Bottom line: We long to again be able to confidently say of our Macs, iPhones, and iPads: “It just works.”



Here’s to 14! 13’s unlucky anyway.


  1. And I deplore the flat, thin look of Apple’s anti-skuomorphic UI graphics; It is pessimistic, dour, and depressed. Return to optimism, joy, and playfulness. Give us textures and gradients. Make elements entertaining. Add gamers to the UI staff, then add code efficiency specialists.

  2. I agree that iOS needs a stability focused release, and this should go for macOS too.

    I know someone who has a relatively new (purchased within the last four months) 5k iMac with minimal apps installed who has to hard reboot (system totally locked up and has to press the power button on the back of the iMac to do a hard shut down and hard reboot) on average twice a week (both Mojave and now Catalina). This person even took the iMac to the local Apple store and left it there for two weeks. The geniuses there claimed they could not find anything wrong with the hardware or the software. So this friend is just living with an unstable iMac and wasting a couple hours a week losing work when the system locks up and a hard reboot is required.

    I can remember back in the day when the only time I had to do a reboot on my personal Mac was when I had to do an operating system update/upgrade. Sometimes I’d go many months between reboots.

    Why can’t we have another Snow Leopard? Why can’t we have another macOS update that specifically is meant to make macOS the most stable personal computer operating system out there?

    Hell, I’ve worked with Linux builds that have, for me, been more stable than the most recent builds of macOS!

    We’ve made the shift to a 64-bit operating system and 64-bit applications. Now, Apple, please spend the time and effort to make macOS what it should be!

    1. system totally locked up and has to press the power button on the back of the iMac to do a hard shut down and hard reboot) on average twice a week… This person even took the iMac to the local Apple store and left it there for two weeks. The geniuses there claimed they could not find anything wrong with the hardware or the software.
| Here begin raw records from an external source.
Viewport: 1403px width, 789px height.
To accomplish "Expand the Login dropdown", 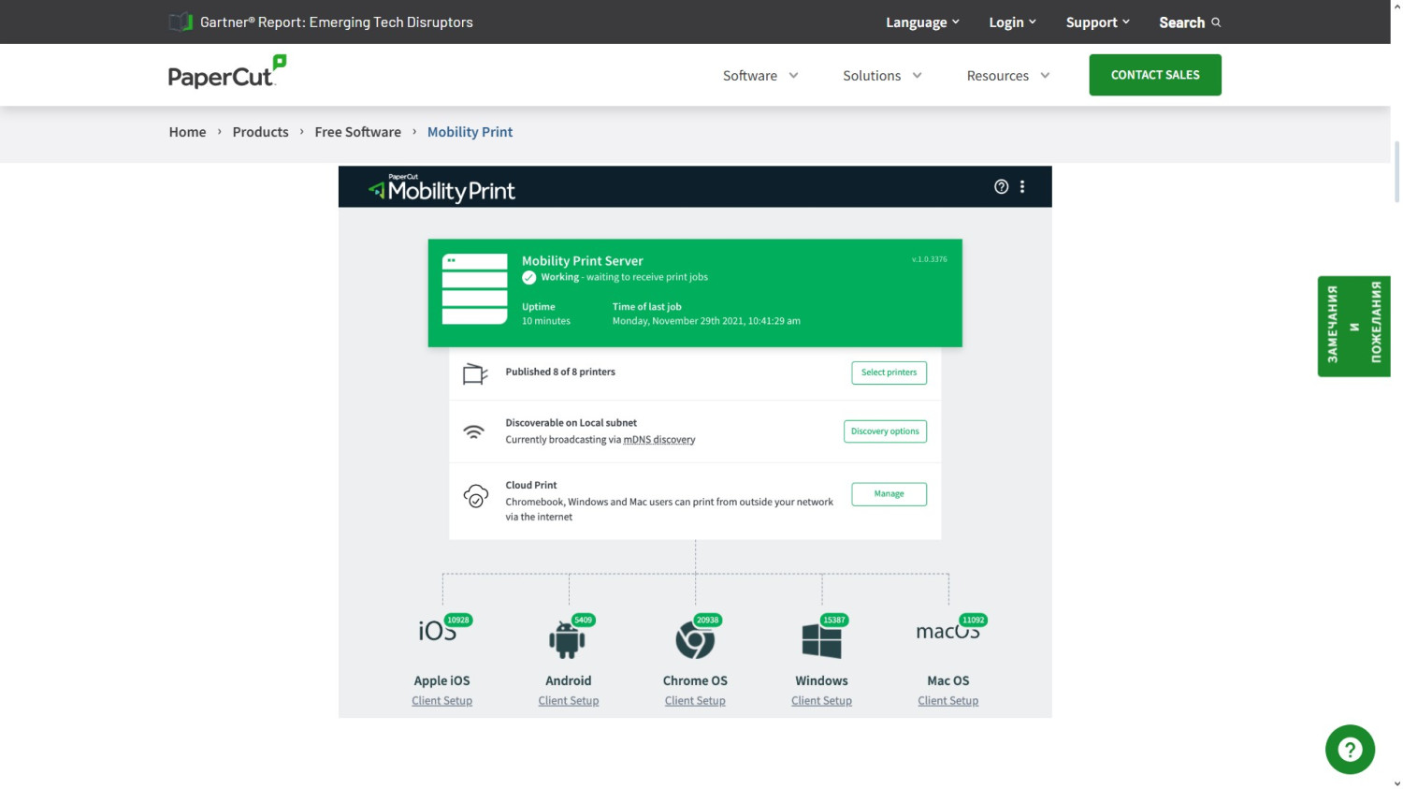I will click(1012, 22).
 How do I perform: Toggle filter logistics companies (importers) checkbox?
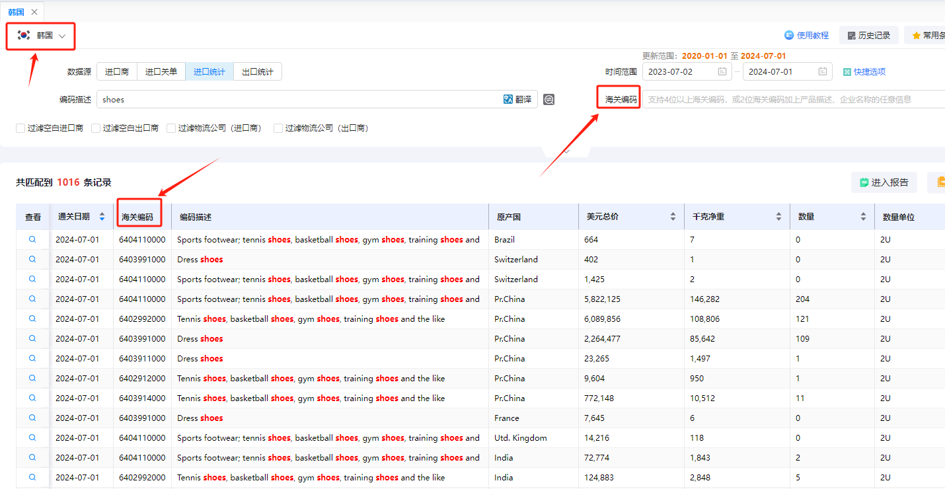point(171,128)
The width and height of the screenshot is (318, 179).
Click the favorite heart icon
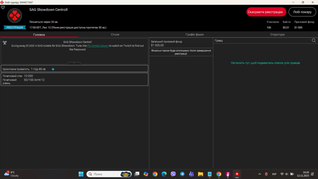click(x=3, y=8)
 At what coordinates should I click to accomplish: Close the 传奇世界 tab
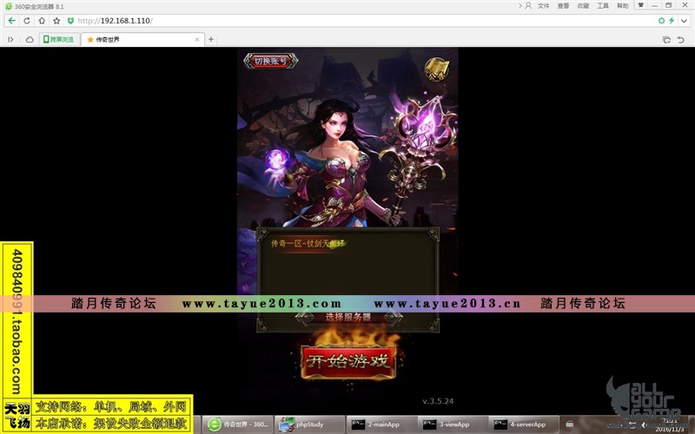coord(198,39)
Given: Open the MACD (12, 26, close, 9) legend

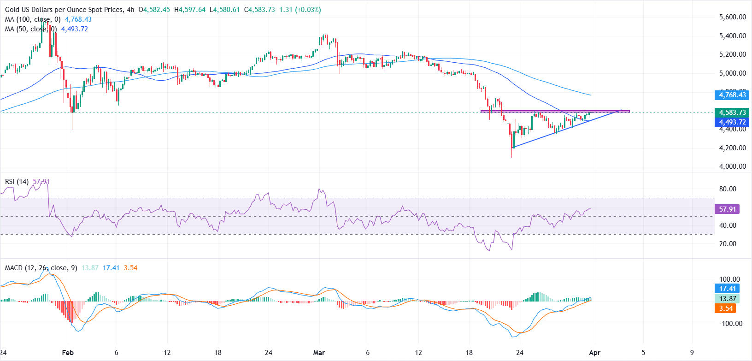Looking at the screenshot, I should (x=41, y=268).
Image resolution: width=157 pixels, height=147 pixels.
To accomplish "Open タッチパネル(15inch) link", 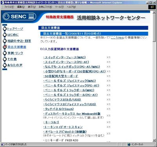I will point(58,109).
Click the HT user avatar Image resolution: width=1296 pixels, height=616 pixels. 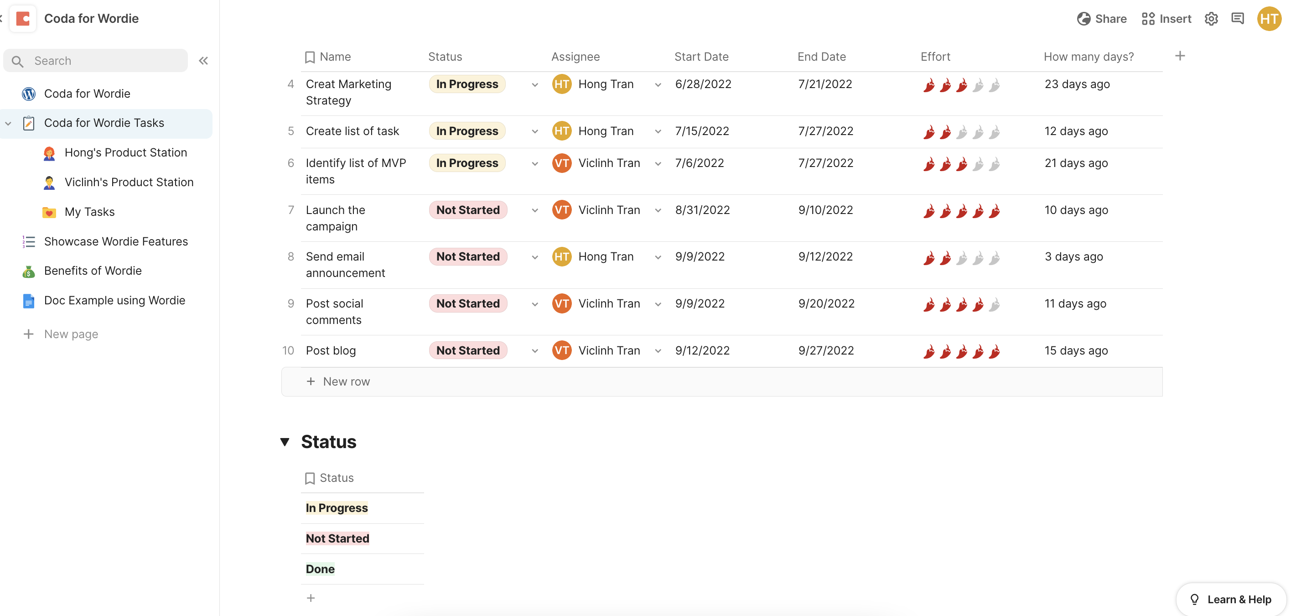pyautogui.click(x=1269, y=19)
      Probably not the same cause, but I had that happen to me on my 2012 MBP. After a total fresh OS reinstall and leaving it with Apple for 2 days, where they claimed to be running diagnostic tests the entire time, they couldn’t reproduce the freeze. Not satisfied, I stayed in the store and was able to demonstrate (using only preinstalled Graphing Calculator, so they couldn’t blame 3rd party stuff) it was something to do with running the integrated GPU hot (near 100°C) for even a few seconds. Even after it cooled, a total system freeze was inevitable within minutes. After that, they authorized a warranty replacement.

      I have plenty of IT experience so was able to eventually find and reliably reproduce the issue and force Apple to take responsibility when their own diagnostics couldn’t catch it, but I feel bad for all the regular users not knowing how to demonstrate the problem to Apple’s satisfaction.

  3. I bought a 2019 27” loaded iMac, we have had the mother board replaced, ssd drive and now the fan is bad. It is under apple care. We installed Apple system software many times, installed Apple software so they can find out what is going wrong when we use the iMac. The iMac goes into a very slow mode and runs very very slow and acts like a lock up. Many restarts over and over. I’ve never experienced this with a computer before. Even after all the replacements it goes back to the same very very slow mode. They cant figure it out.
    I want it replaced. This is the heart of my business and months working with this.